**What you are asked to do:**
Each entry below should be returned exactly as is, with the pictures removed.

#### Records to use ####

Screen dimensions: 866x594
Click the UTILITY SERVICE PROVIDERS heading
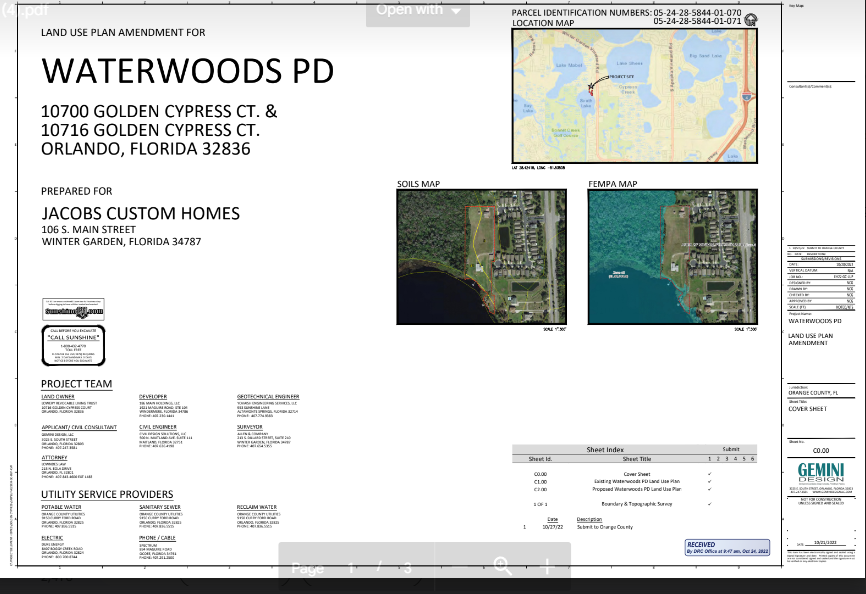(x=106, y=494)
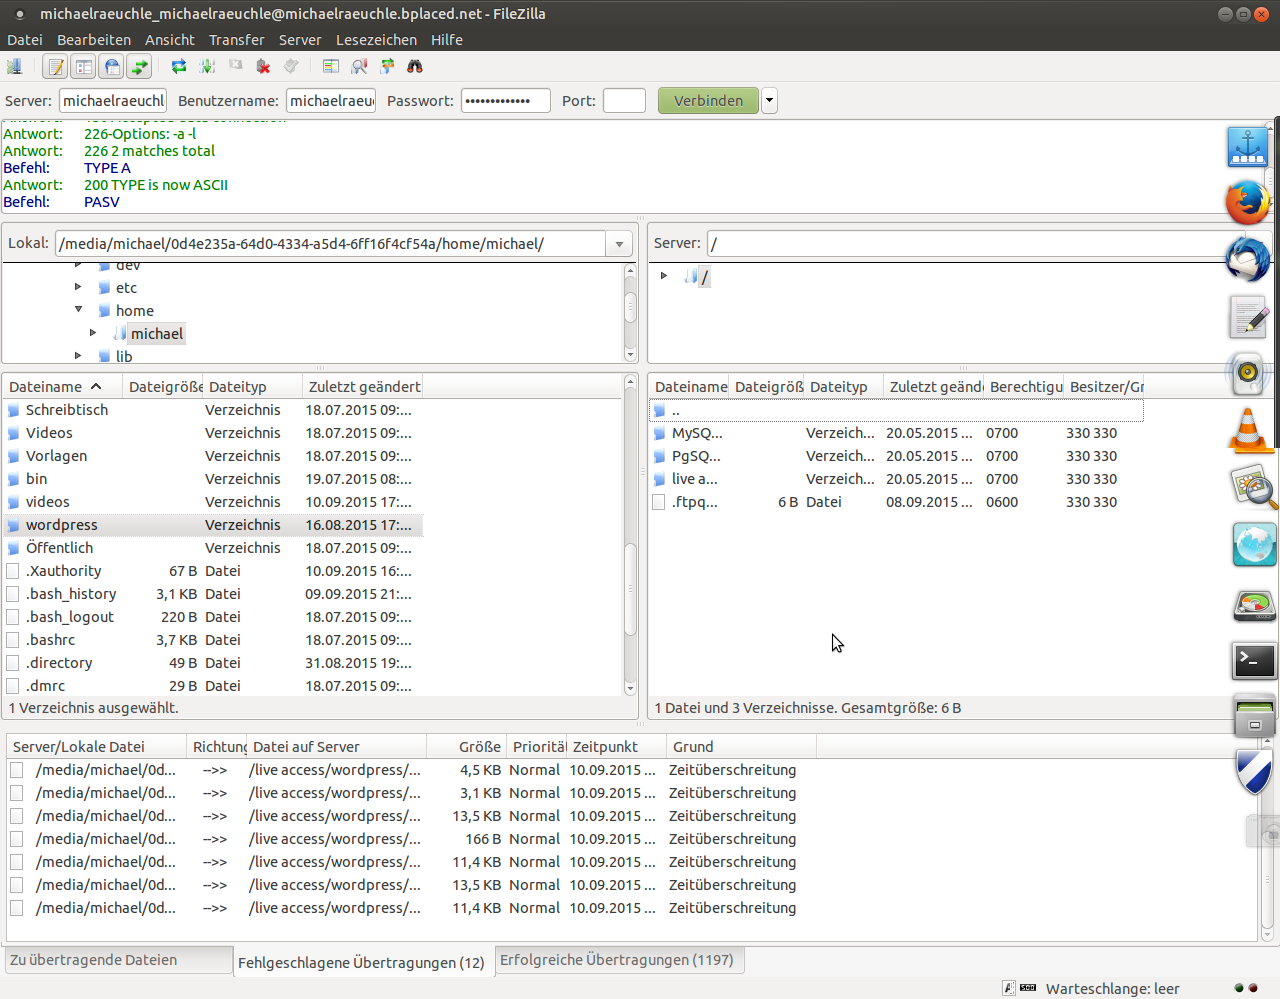Click the Verbinden button
This screenshot has height=999, width=1280.
click(x=708, y=101)
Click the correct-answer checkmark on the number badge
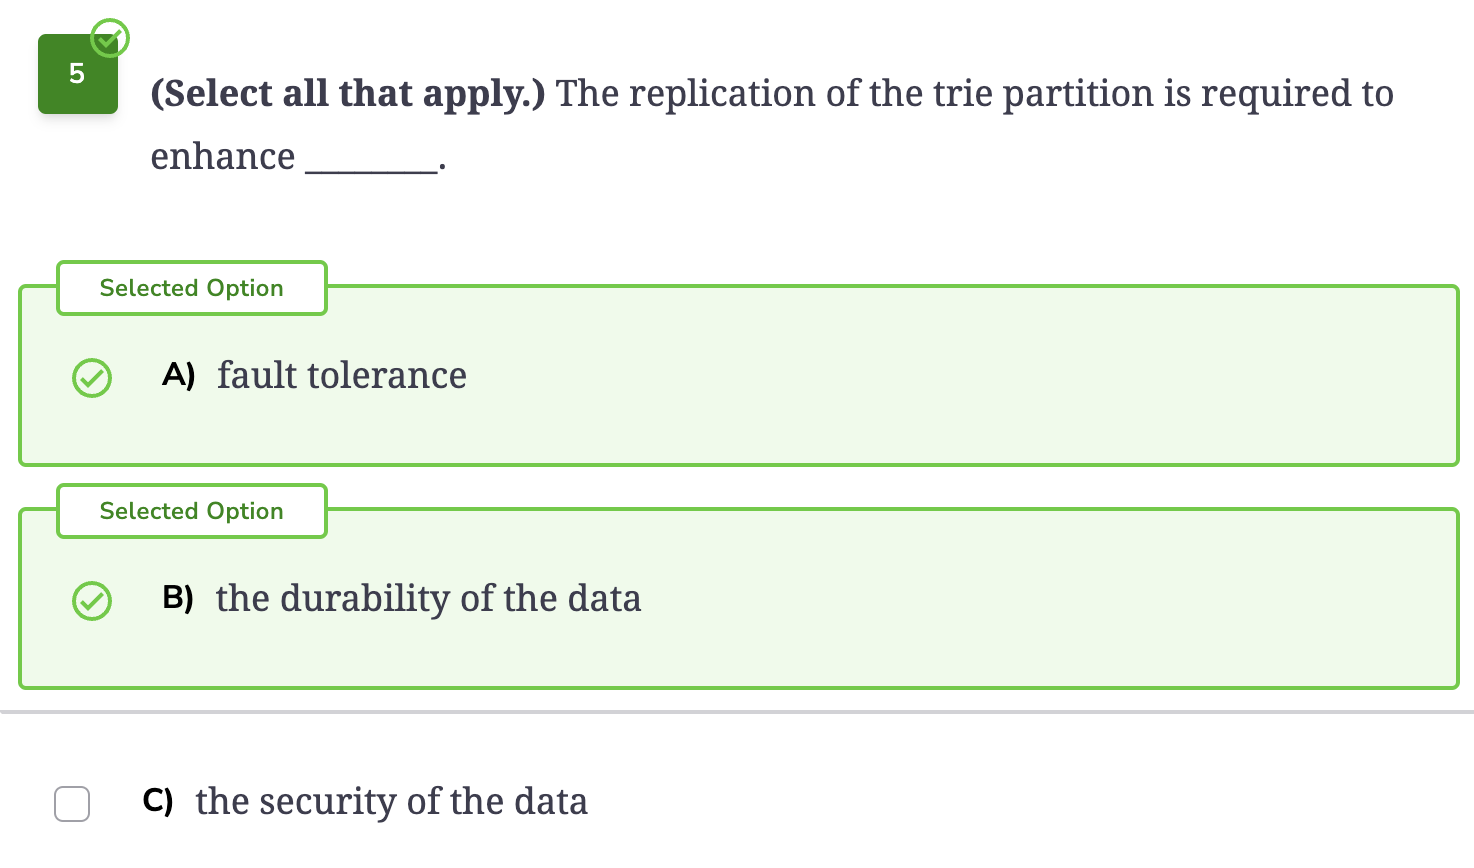The image size is (1474, 868). point(110,39)
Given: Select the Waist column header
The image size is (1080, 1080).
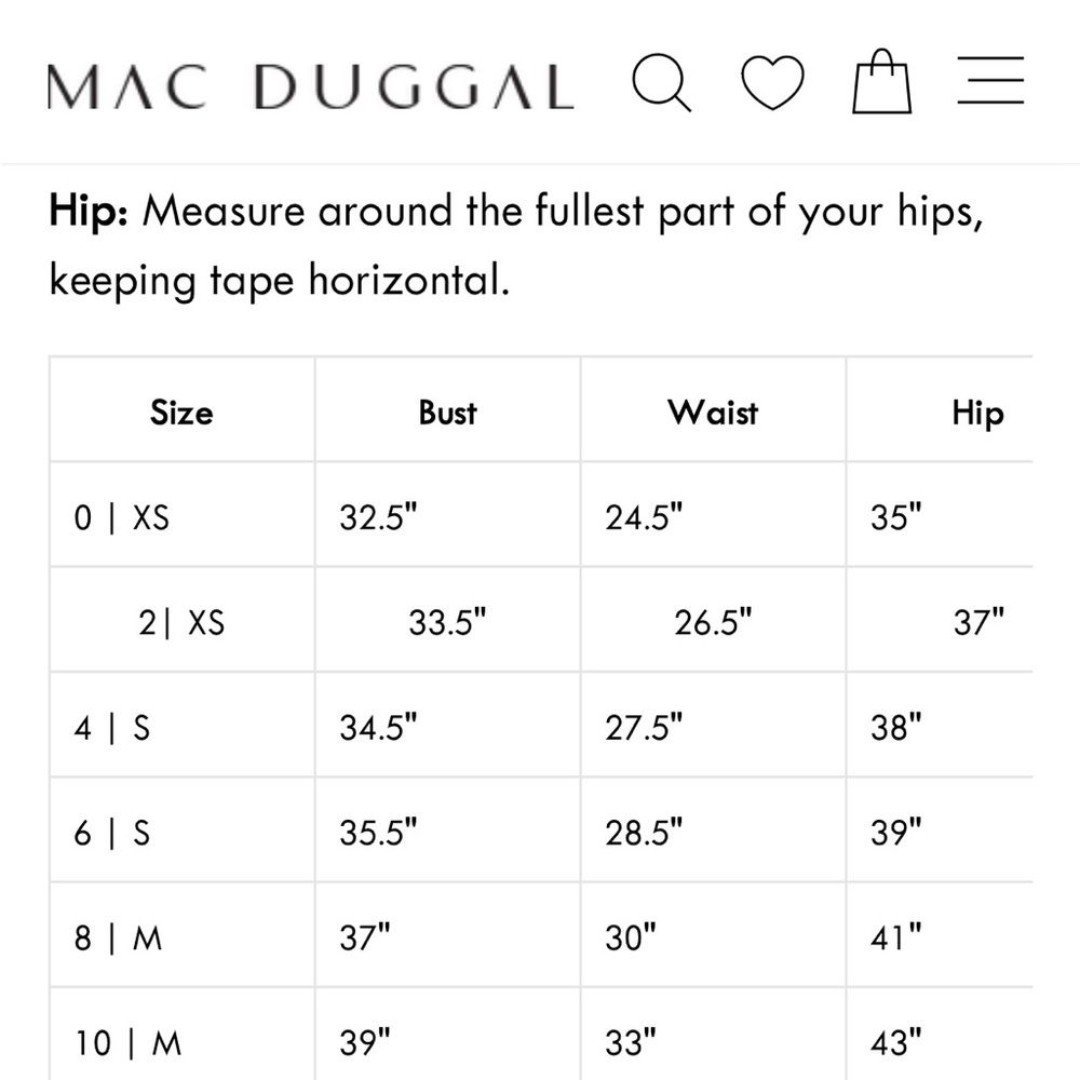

####

**Exercise output:**
Screen dimensions: 866x594
Click the UTILITY SERVICE PROVIDERS heading
(x=106, y=494)
Click the Verbinden button
This screenshot has height=999, width=1280.
click(x=708, y=101)
Click the correct-answer checkmark on the number badge
The image size is (1474, 868). point(110,39)
Given: Select the Waist column header
The image size is (1080, 1080).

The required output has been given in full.